BEGIN Data provided

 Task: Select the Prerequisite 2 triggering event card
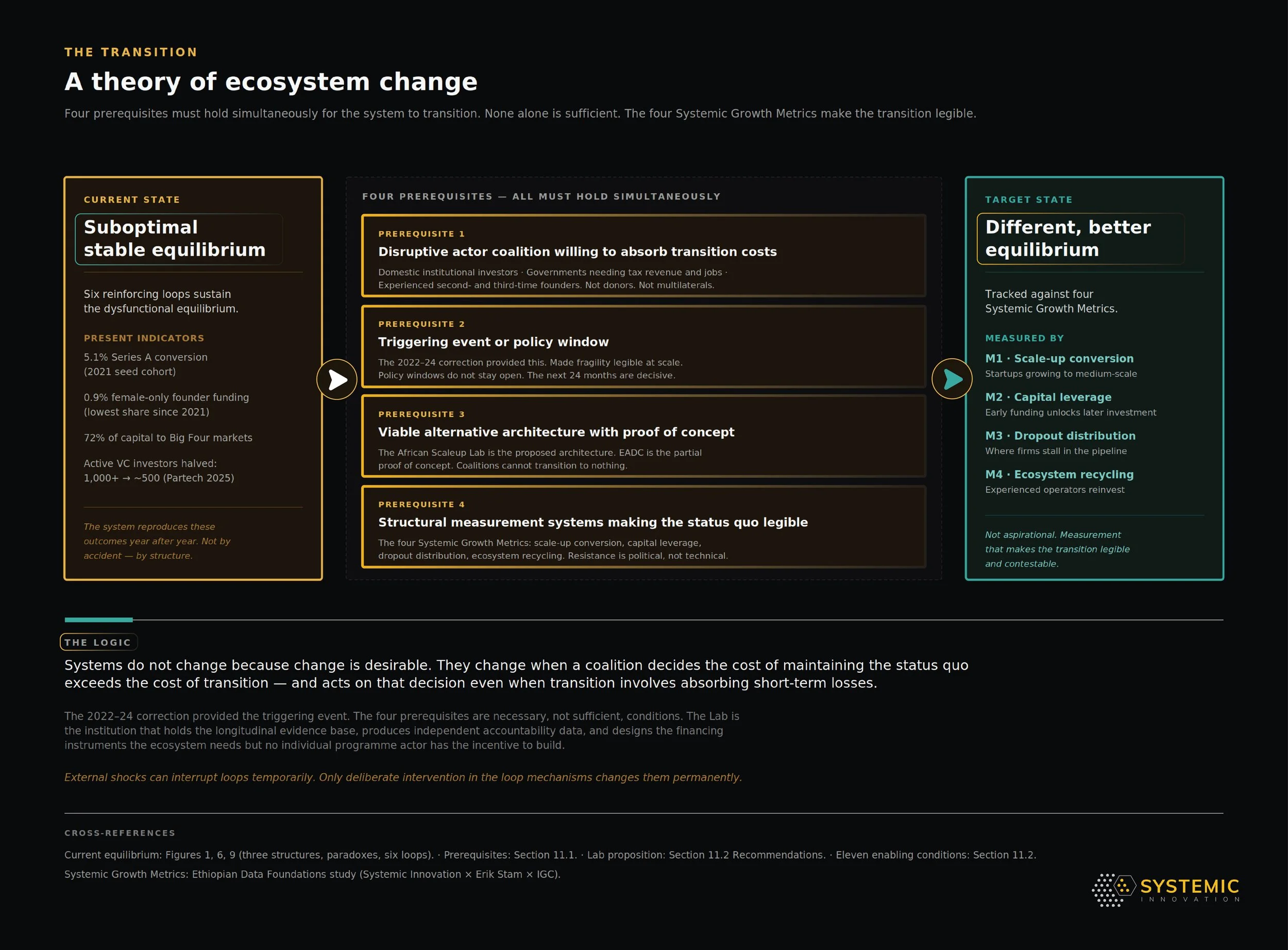[643, 346]
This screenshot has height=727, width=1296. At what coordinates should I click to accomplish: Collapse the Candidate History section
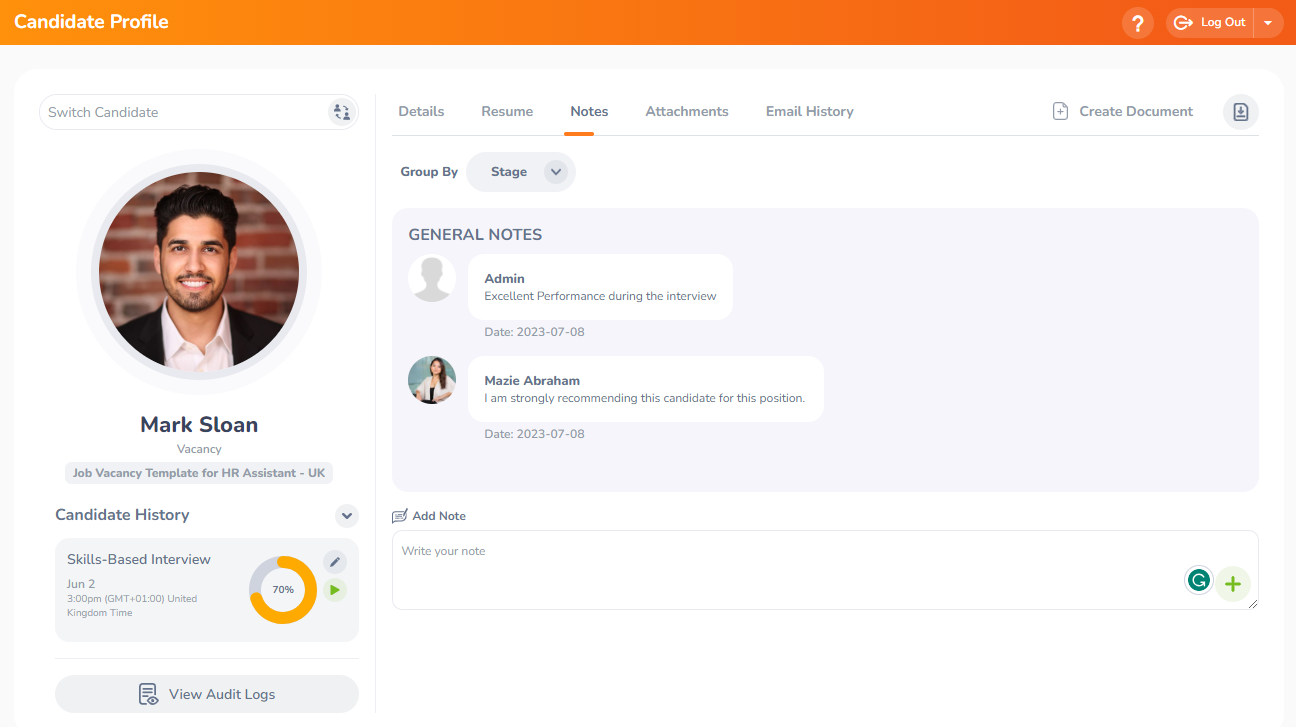(346, 516)
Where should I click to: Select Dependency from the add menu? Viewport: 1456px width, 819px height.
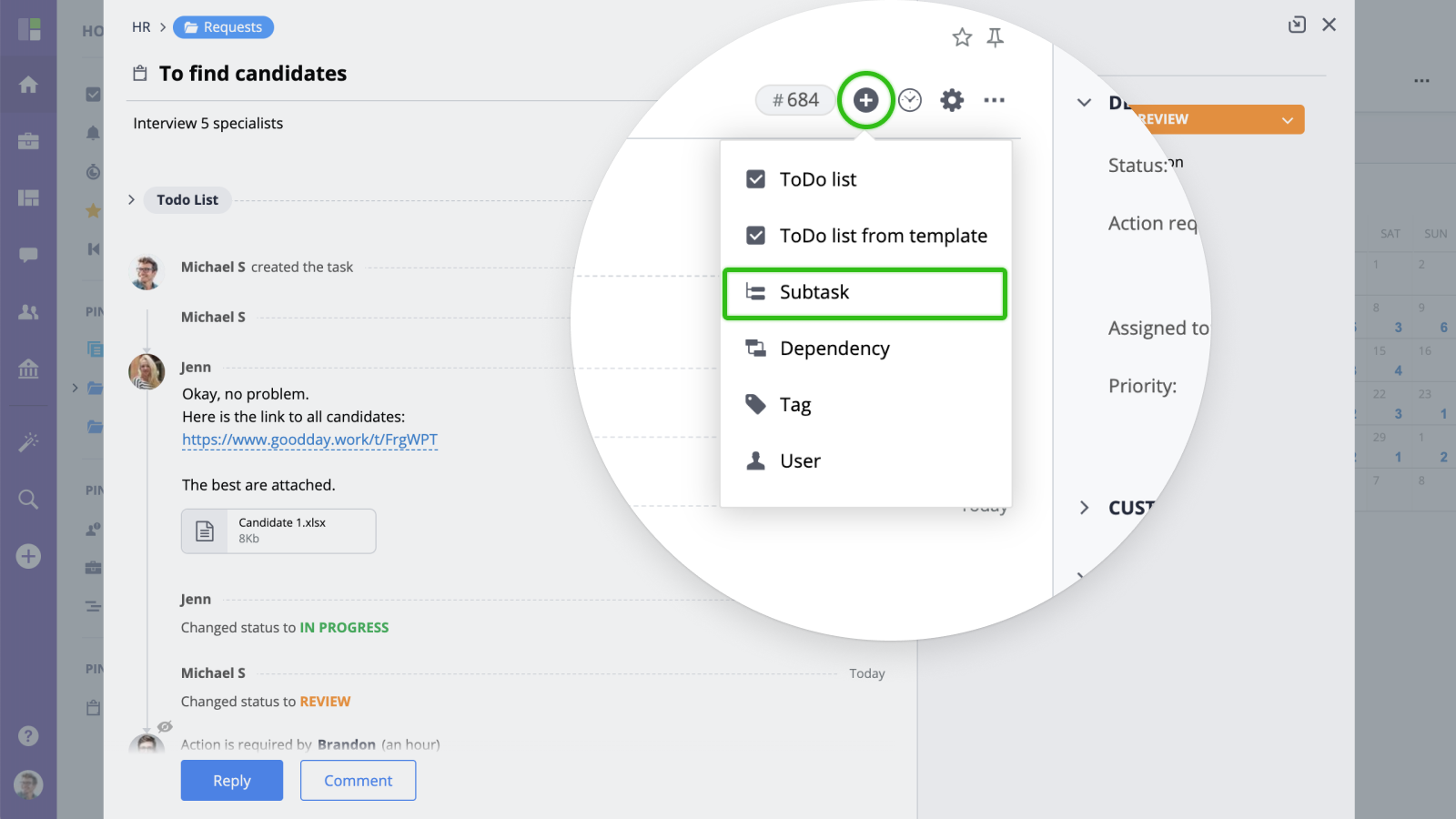834,349
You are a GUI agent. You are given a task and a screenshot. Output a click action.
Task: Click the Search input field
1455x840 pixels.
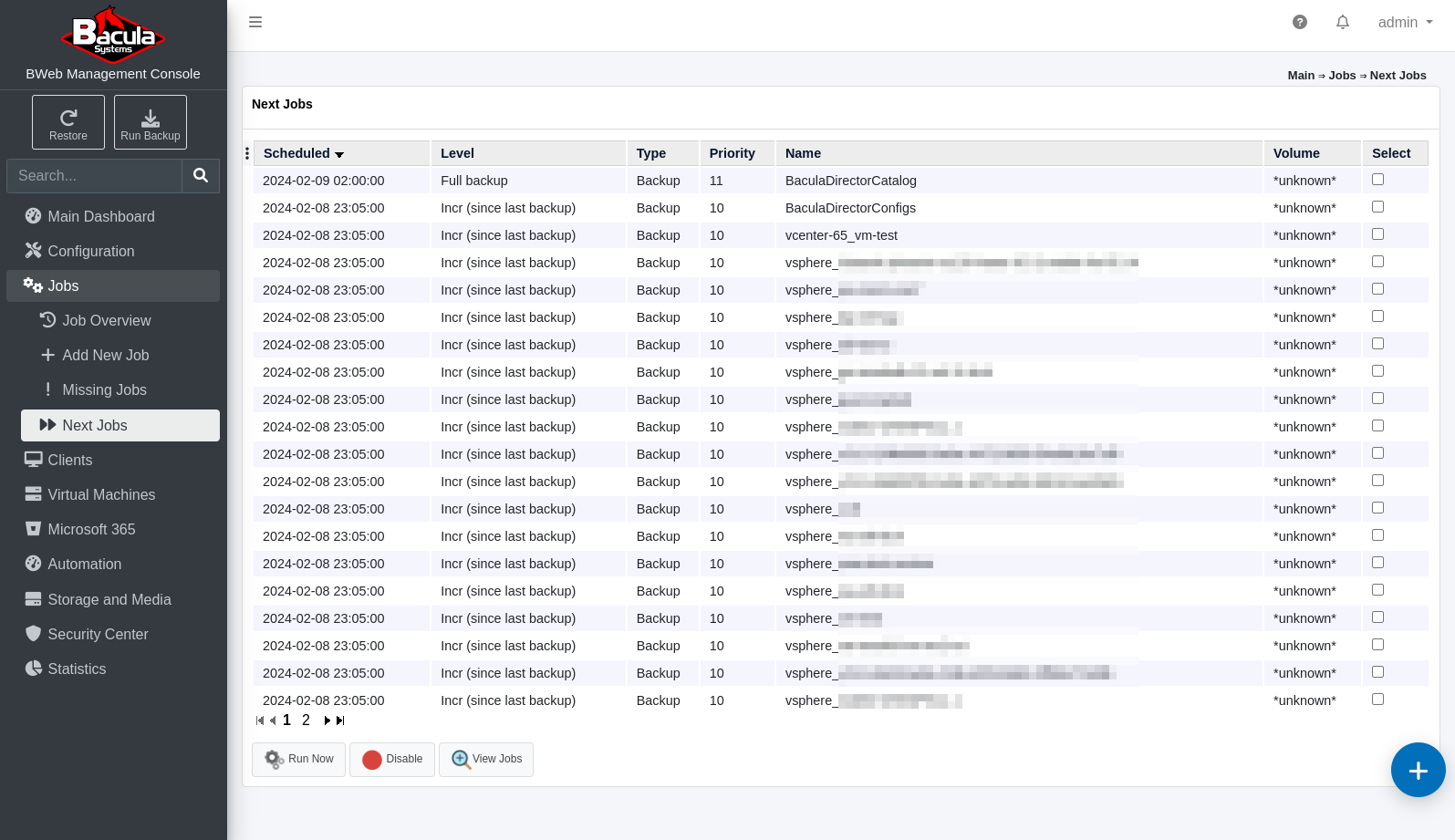[95, 175]
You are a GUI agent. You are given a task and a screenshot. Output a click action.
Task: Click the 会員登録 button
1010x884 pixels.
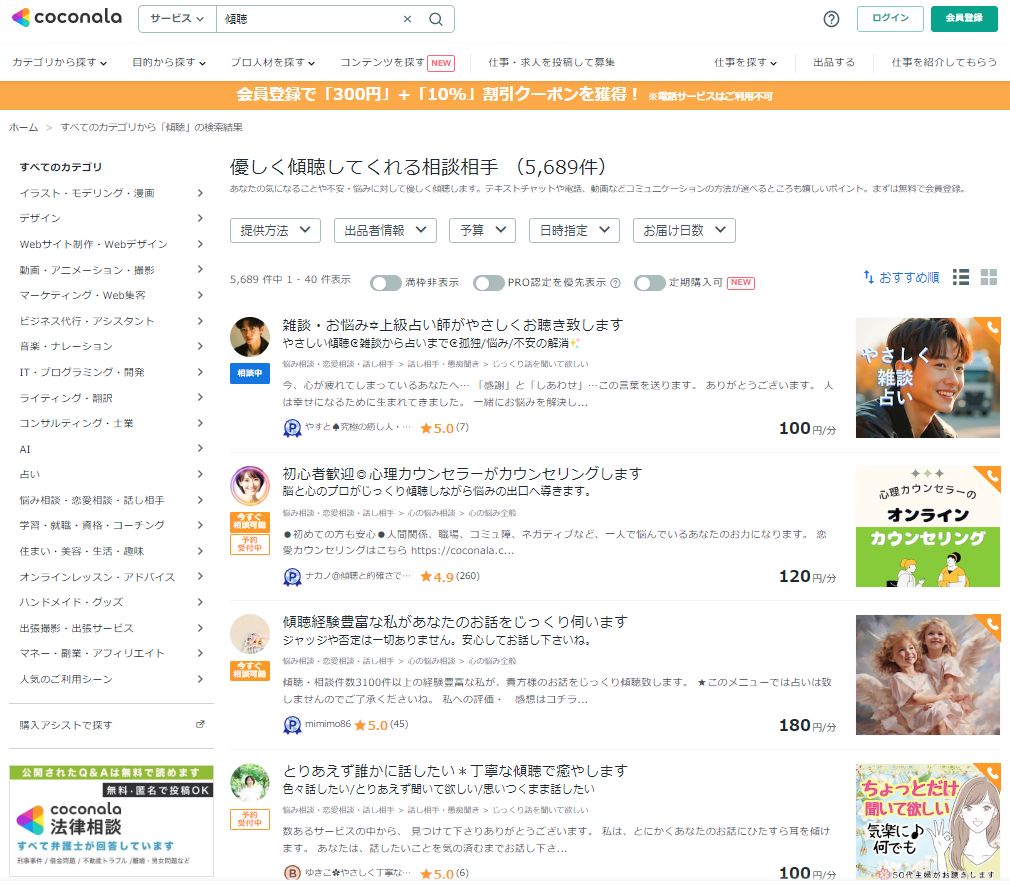pyautogui.click(x=963, y=19)
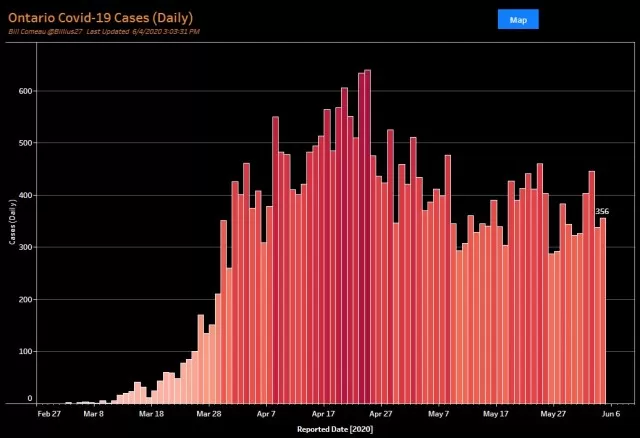Select the latest bar labeled 356
The height and width of the screenshot is (438, 640).
coord(603,311)
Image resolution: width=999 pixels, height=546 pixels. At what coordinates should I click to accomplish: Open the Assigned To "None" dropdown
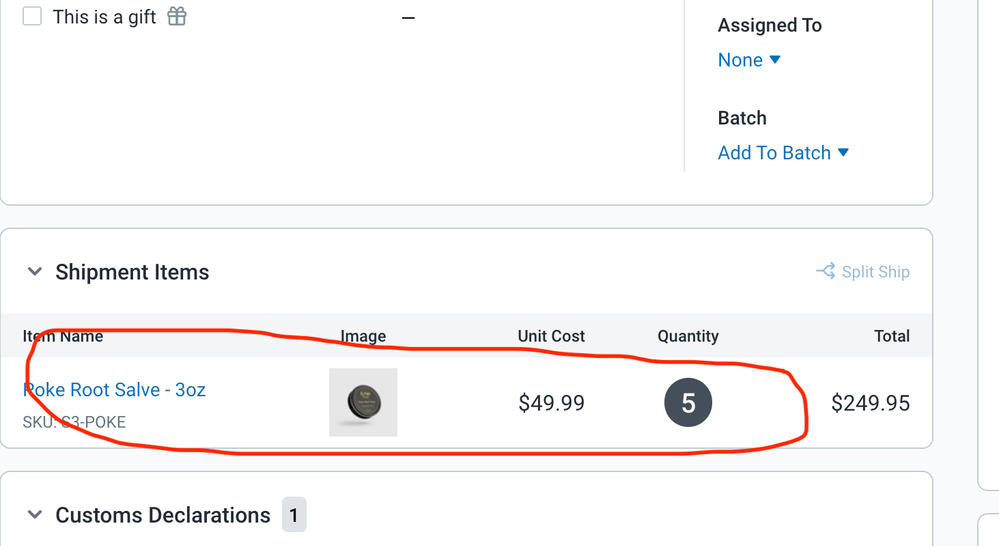749,60
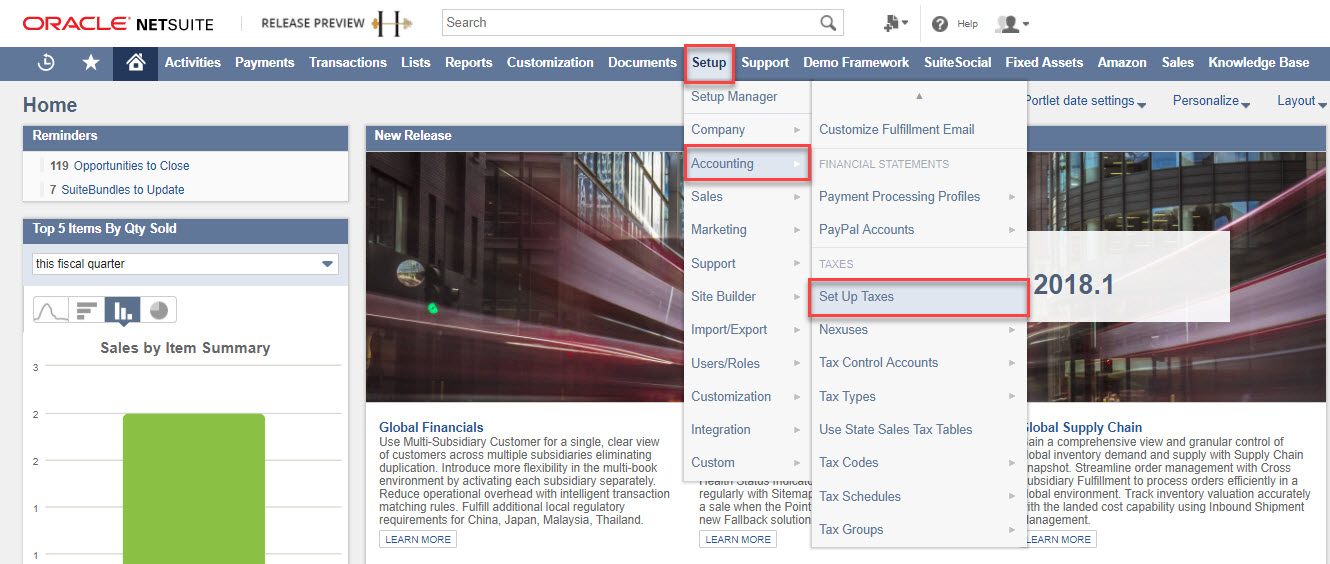Switch to horizontal bar chart view
The height and width of the screenshot is (564, 1330).
click(x=87, y=310)
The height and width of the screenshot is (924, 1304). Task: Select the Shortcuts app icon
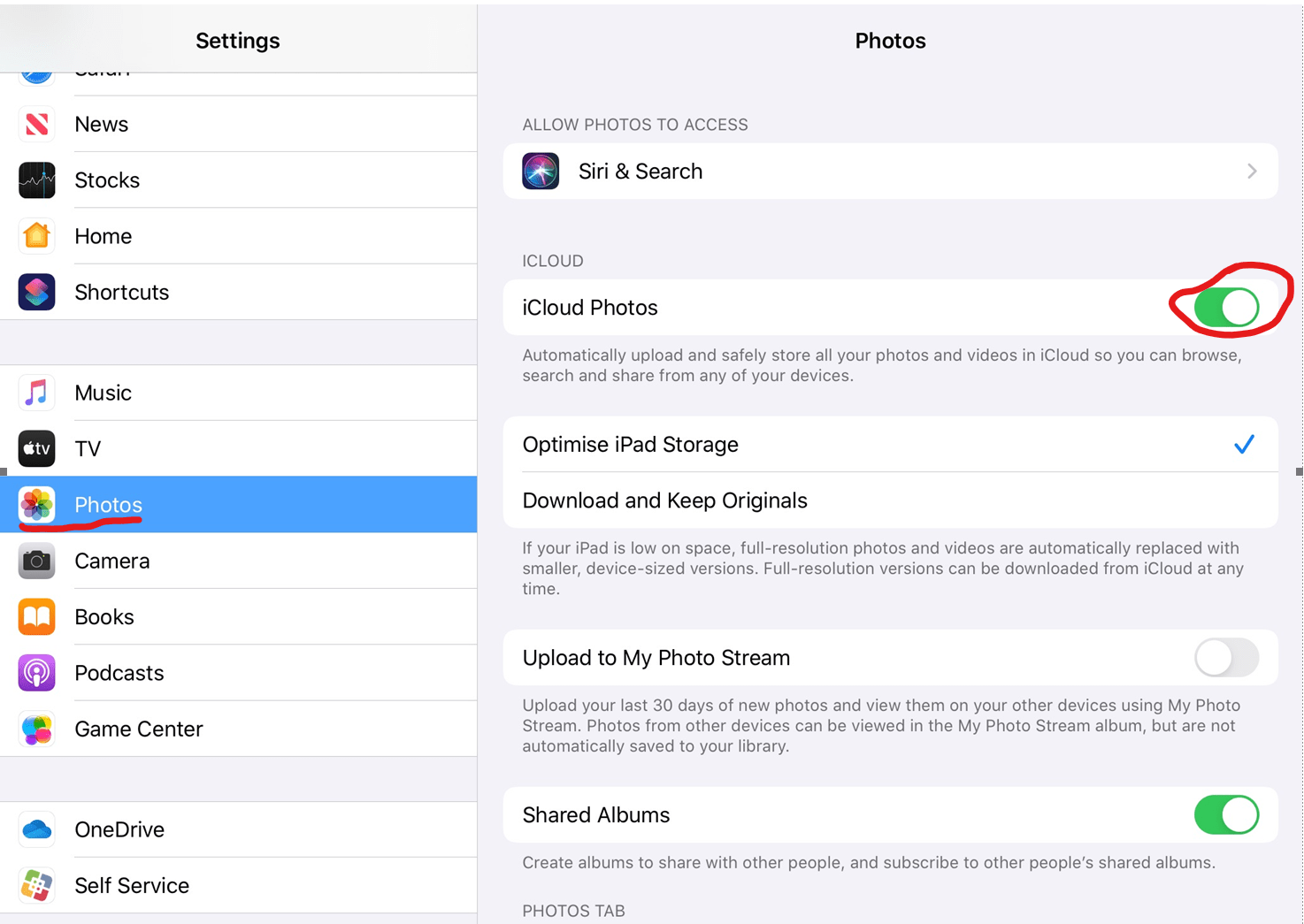click(x=36, y=292)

END Data provided

### [Problem to solve]
Retype every one of the items above word for word, leaving out the pictures.

### [The response]
 Task: Select the Prerequisite 2 triggering event card
[643, 346]
This screenshot has height=727, width=1296. At what coordinates should I click to accomplish: Collapse the Candidate History section
(346, 516)
Where should I click to: Select Dependency from the add menu? Viewport: 1456px width, 819px height.
834,349
You are a GUI agent. You are given a task and a screenshot. Output a click action.
Task: Click the Search input field
1455x840 pixels.
[95, 175]
You are a GUI agent. You are given a task and a screenshot. Output a click action.
Task: Click the 会員登録 button
1010x884 pixels.
pyautogui.click(x=963, y=19)
Select the latest bar labeled 356
The height and width of the screenshot is (438, 640).
coord(603,311)
Image resolution: width=999 pixels, height=546 pixels. At what coordinates should I click to accomplish: Open the Assigned To "None" dropdown
749,60
Switch to horizontal bar chart view
The height and width of the screenshot is (564, 1330).
click(x=87, y=310)
The height and width of the screenshot is (924, 1304). Task: Select the Shortcuts app icon
click(x=36, y=292)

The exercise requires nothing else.